Collected data
++++++++++++++++++++
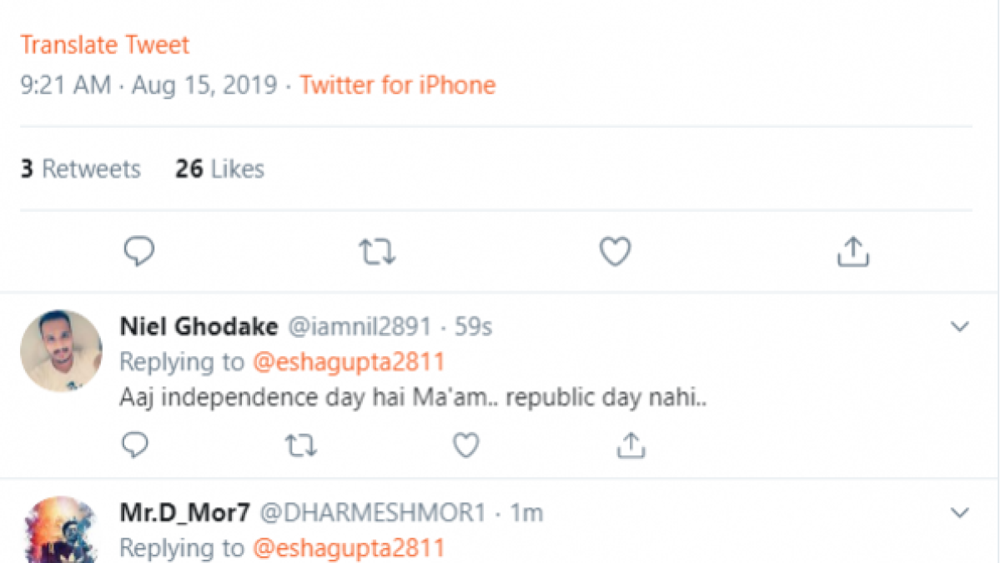Click @eshagupta2811 mention in Niel's reply
Image resolution: width=1001 pixels, height=563 pixels.
(347, 362)
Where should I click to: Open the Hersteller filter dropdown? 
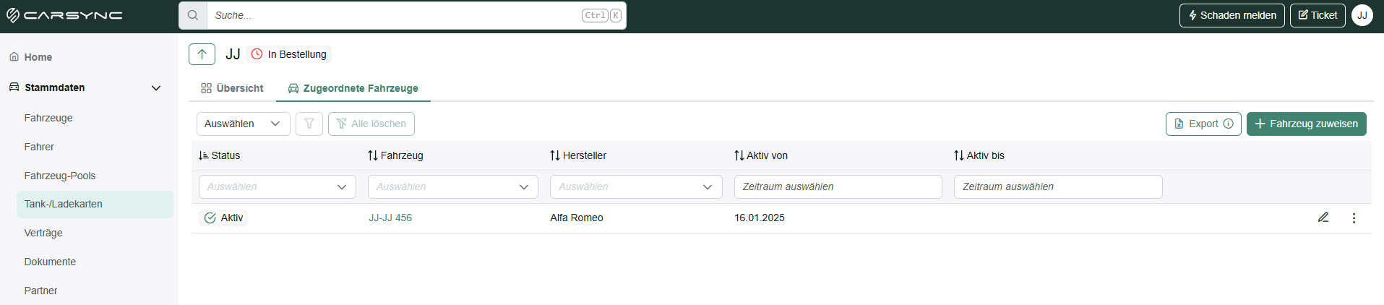click(636, 186)
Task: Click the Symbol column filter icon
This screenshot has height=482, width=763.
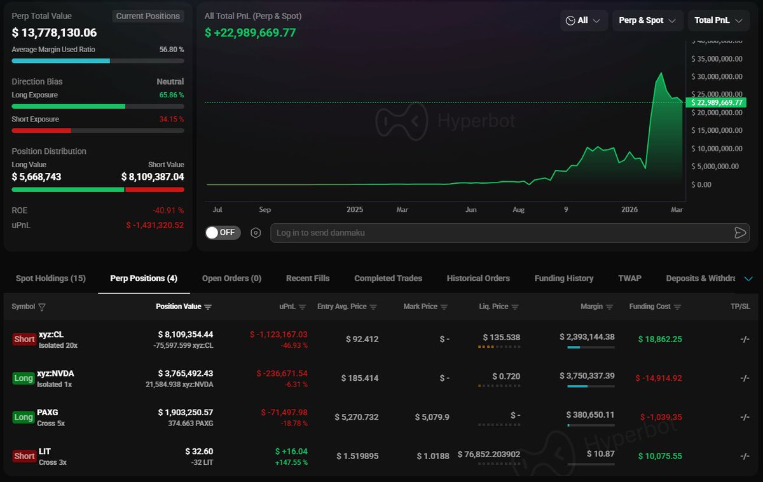Action: [42, 307]
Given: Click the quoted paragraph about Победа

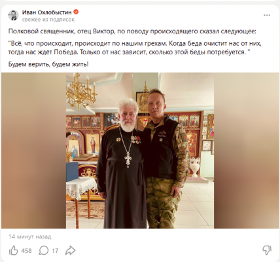Looking at the screenshot, I should (135, 48).
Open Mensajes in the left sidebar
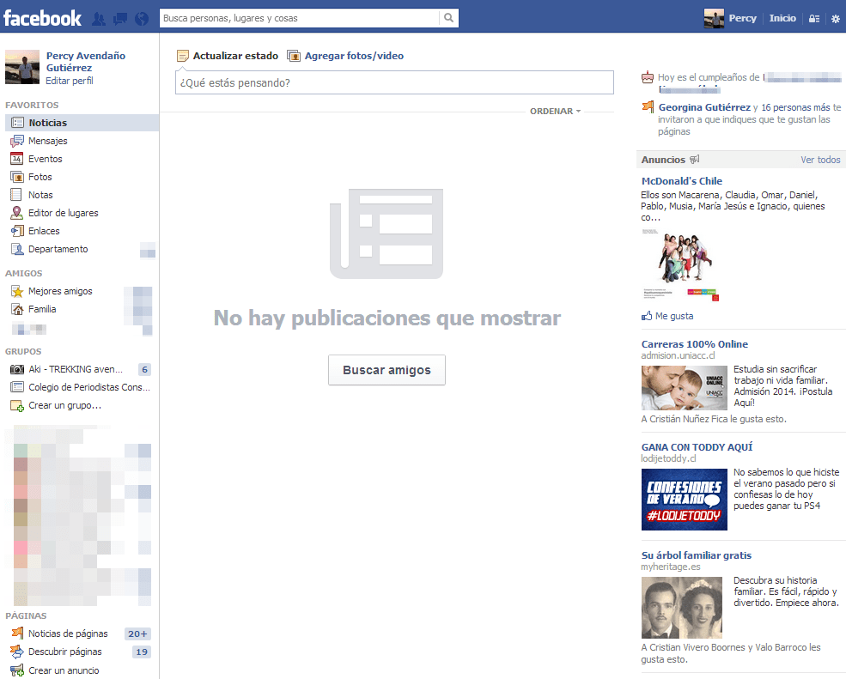The image size is (846, 679). point(47,141)
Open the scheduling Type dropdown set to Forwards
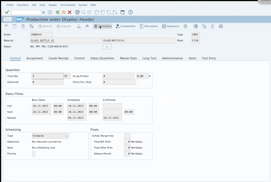 [66, 136]
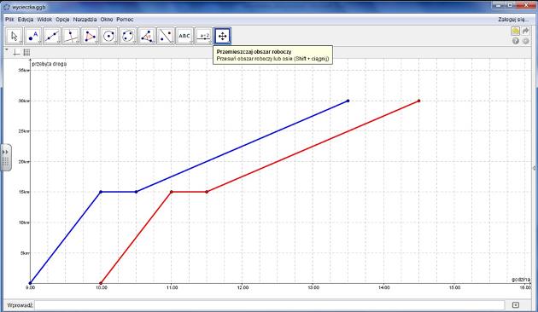Toggle grid visibility in style bar

tap(26, 52)
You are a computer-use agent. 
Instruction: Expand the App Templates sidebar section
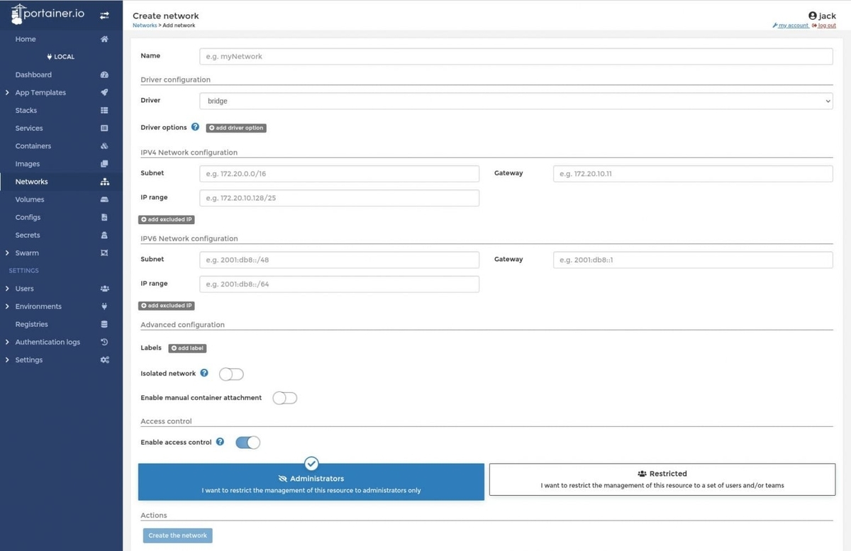click(40, 92)
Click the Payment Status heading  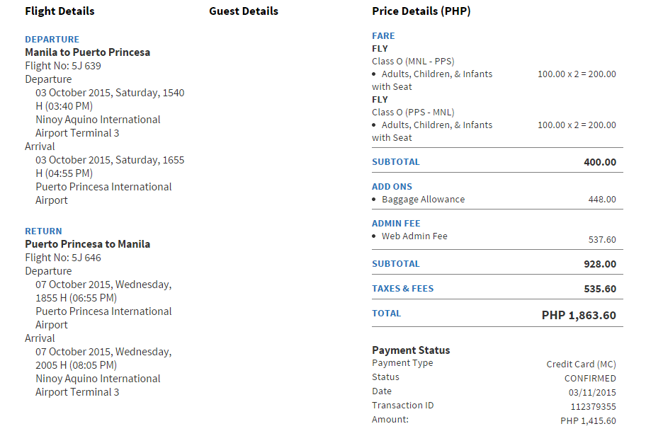[411, 350]
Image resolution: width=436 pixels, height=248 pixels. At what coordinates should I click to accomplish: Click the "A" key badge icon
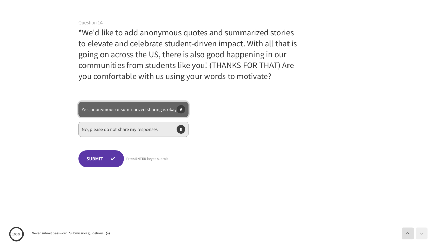[x=181, y=109]
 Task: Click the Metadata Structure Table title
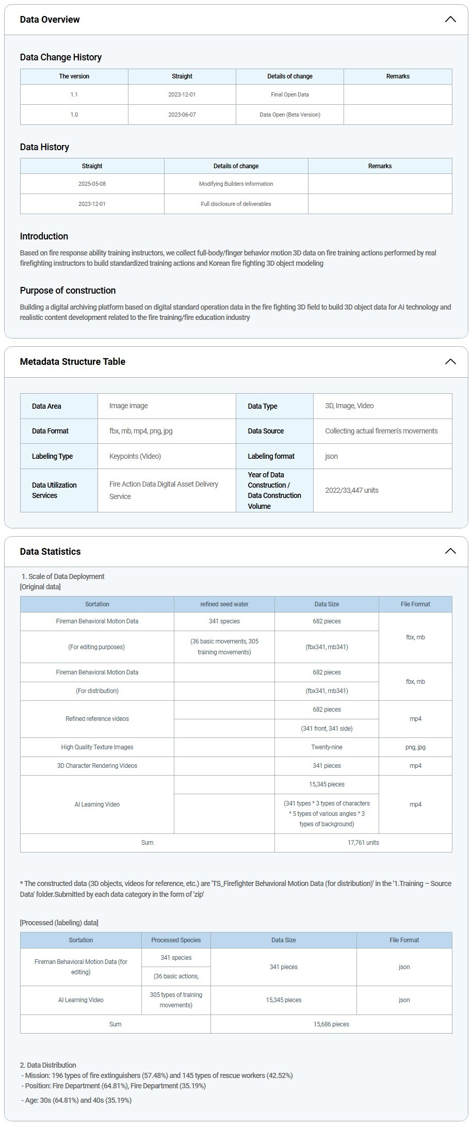point(72,362)
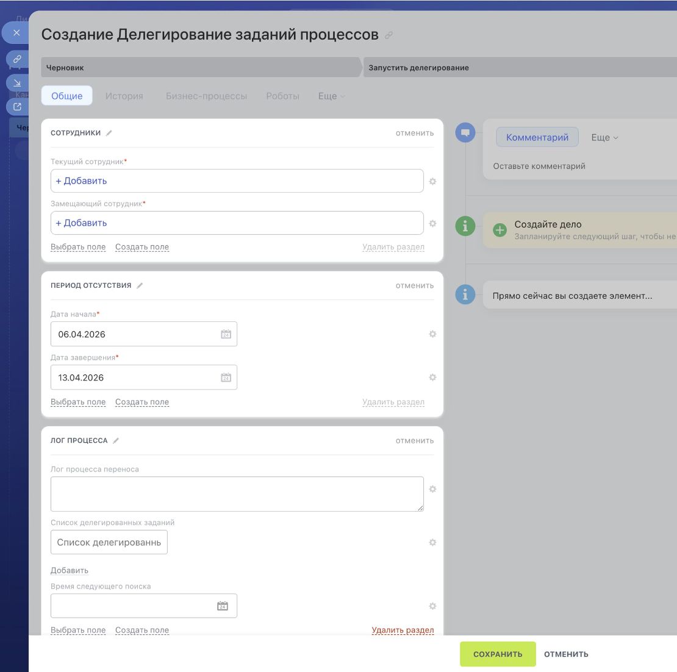Image resolution: width=677 pixels, height=672 pixels.
Task: Open calendar for Время следующего поиска
Action: coord(223,606)
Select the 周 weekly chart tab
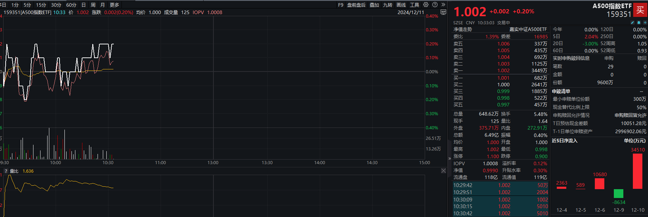This screenshot has width=648, height=217. coord(93,5)
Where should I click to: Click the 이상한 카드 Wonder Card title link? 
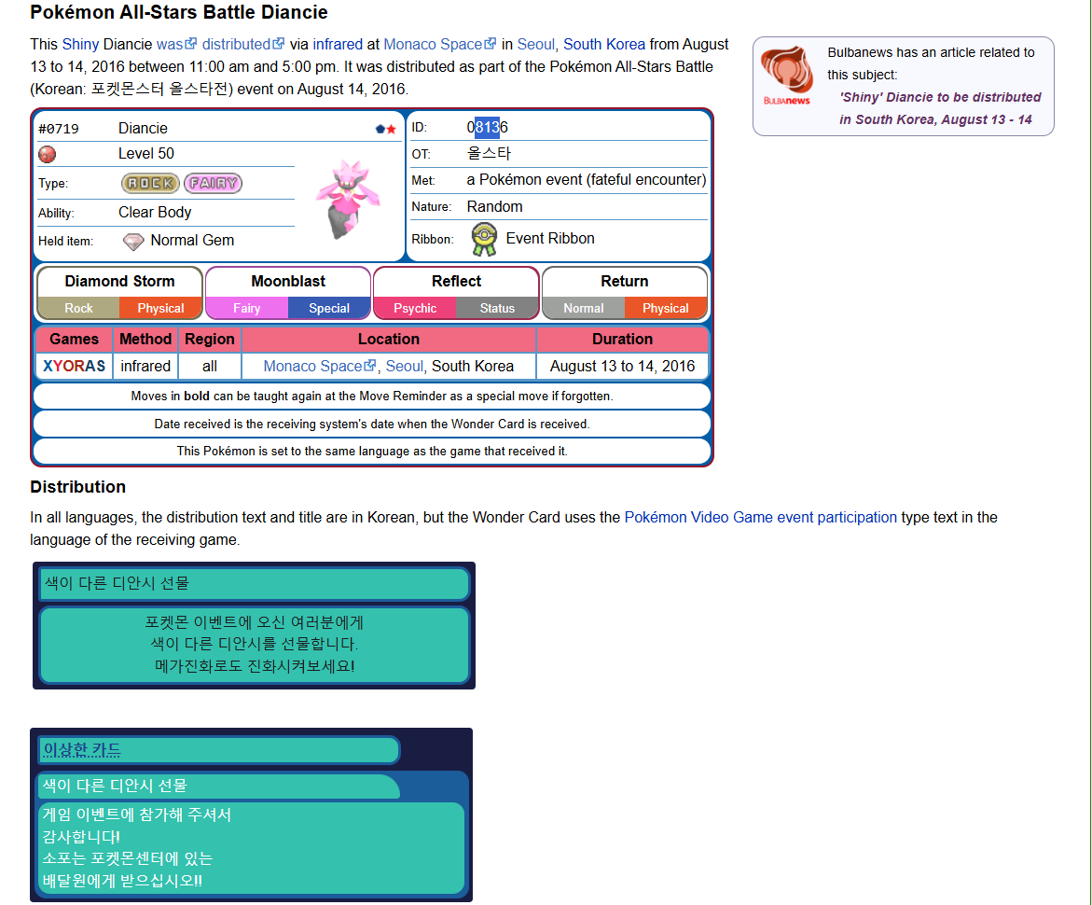pyautogui.click(x=82, y=750)
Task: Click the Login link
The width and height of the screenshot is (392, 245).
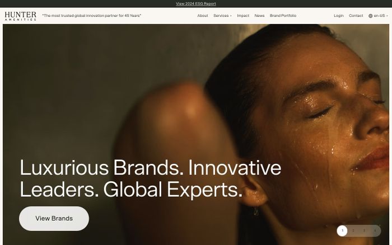Action: (x=339, y=16)
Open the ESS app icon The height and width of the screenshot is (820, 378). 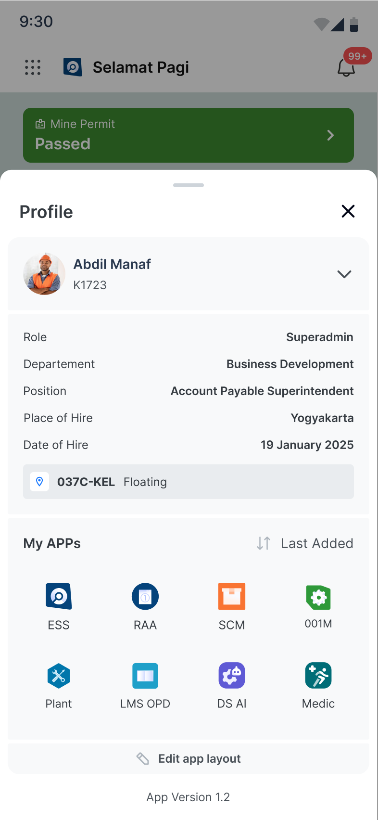[59, 597]
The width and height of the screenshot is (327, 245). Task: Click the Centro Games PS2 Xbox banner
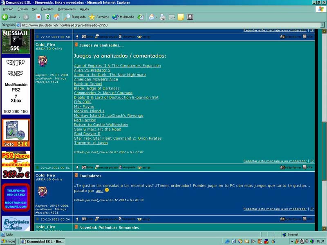tap(16, 87)
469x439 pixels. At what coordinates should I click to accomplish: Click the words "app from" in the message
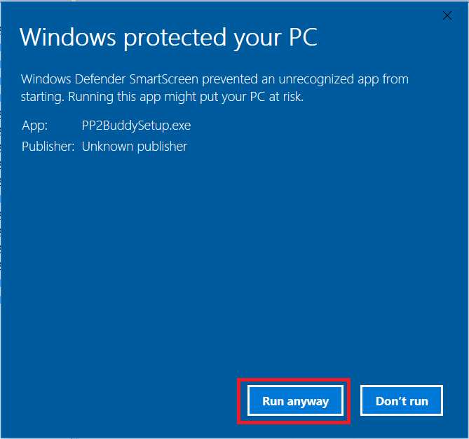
++++++++++++++++++++
• [Problem requirements]: Above are the records. Copy word for word only their lines from the one holding "Task: Click the Metadata" through the one holding "Task: Click the Login link", both included, and skip the images.

• [Result of the exercise]:
 Task: Click the Metadata Structure Table title
point(72,362)
Image resolution: width=677 pixels, height=672 pixels.
Task: Open calendar for Время следующего поиска
Action: coord(223,606)
Select the 周 weekly chart tab
This screenshot has width=648, height=217. coord(93,5)
Where should I click to: Click the 이상한 카드 Wonder Card title link? 
pyautogui.click(x=82, y=750)
Task: Click the Login link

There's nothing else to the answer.